* [INPUT RECORDS]

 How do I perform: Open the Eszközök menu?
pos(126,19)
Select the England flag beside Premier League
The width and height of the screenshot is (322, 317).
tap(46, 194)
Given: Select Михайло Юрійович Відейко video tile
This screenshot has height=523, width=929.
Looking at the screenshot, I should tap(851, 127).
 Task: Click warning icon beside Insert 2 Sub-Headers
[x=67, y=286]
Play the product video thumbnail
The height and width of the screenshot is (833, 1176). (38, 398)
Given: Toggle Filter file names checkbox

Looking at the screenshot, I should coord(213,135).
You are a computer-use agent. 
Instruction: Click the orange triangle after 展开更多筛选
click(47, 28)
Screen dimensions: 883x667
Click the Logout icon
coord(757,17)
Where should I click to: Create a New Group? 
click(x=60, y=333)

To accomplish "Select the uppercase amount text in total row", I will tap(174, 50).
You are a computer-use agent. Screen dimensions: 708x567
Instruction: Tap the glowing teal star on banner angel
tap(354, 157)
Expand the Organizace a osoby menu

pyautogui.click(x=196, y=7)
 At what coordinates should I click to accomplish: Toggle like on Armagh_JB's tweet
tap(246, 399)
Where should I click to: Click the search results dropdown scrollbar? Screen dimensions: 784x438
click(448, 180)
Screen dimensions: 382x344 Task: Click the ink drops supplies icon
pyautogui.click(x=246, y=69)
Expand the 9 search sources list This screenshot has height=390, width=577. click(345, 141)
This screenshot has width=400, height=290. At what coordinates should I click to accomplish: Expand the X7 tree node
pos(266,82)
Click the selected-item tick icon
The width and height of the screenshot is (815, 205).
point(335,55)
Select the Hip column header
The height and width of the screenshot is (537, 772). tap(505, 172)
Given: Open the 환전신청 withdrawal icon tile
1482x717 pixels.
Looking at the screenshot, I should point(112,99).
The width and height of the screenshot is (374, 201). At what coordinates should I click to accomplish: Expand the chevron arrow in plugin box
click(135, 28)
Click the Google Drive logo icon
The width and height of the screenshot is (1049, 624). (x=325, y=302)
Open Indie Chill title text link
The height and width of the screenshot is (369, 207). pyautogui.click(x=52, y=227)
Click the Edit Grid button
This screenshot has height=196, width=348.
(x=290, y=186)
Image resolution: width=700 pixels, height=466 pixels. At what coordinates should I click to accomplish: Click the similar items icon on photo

* [WORK TO COMPLETE] Please identify each line in the items above that contains the word "dimensions" with matching case, and copy every such line in full.

* [RESPONSE TO THIS TASK]
Screen dimensions: 883x667
You are a computer-use agent. Screen dimensions: 708x567
Where should I click to: Click the search results dropdown scrollbar? Screen dimensions: 784x438
Screen dimensions: 382x344 Task: Click the ink drops supplies icon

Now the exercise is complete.